━━━━━ Data shown ━━━━━
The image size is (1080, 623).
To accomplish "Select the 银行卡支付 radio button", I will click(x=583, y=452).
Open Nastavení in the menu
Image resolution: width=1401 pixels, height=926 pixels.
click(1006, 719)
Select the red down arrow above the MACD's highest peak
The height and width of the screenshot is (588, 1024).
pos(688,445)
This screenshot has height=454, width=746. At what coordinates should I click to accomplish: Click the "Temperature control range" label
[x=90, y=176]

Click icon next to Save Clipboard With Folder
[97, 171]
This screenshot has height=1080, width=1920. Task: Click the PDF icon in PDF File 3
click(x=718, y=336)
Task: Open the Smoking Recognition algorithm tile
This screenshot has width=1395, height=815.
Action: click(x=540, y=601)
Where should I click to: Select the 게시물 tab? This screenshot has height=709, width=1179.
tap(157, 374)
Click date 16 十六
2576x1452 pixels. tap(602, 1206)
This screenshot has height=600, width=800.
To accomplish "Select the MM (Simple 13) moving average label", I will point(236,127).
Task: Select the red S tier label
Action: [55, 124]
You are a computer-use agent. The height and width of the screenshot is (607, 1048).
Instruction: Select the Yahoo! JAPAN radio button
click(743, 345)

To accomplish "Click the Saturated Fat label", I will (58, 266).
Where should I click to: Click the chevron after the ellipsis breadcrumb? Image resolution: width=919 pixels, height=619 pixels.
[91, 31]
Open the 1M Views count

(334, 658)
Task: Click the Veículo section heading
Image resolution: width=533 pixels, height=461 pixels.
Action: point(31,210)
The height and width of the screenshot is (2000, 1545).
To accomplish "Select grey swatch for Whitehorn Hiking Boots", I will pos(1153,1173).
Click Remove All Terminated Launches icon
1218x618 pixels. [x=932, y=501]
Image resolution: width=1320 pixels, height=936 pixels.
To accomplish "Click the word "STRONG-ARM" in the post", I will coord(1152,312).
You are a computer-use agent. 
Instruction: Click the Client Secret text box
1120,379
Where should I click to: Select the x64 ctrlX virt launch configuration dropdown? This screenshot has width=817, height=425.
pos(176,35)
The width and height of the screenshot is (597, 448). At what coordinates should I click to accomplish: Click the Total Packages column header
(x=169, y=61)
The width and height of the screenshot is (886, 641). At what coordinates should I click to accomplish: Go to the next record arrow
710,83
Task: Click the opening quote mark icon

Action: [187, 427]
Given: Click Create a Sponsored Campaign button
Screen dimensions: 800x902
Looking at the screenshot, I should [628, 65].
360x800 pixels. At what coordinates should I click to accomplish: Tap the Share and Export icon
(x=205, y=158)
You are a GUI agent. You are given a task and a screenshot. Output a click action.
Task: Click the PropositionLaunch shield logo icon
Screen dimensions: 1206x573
━━━━━
Task objective:
Within the entries above, find the string "agent" and return each line that holds it.

Final answer:
You are a computer-use agent. The height and width of the screenshot is (607, 1048).
You are a computer-use agent. 
You are a GUI agent. You are given a task and a screenshot. Output a click action.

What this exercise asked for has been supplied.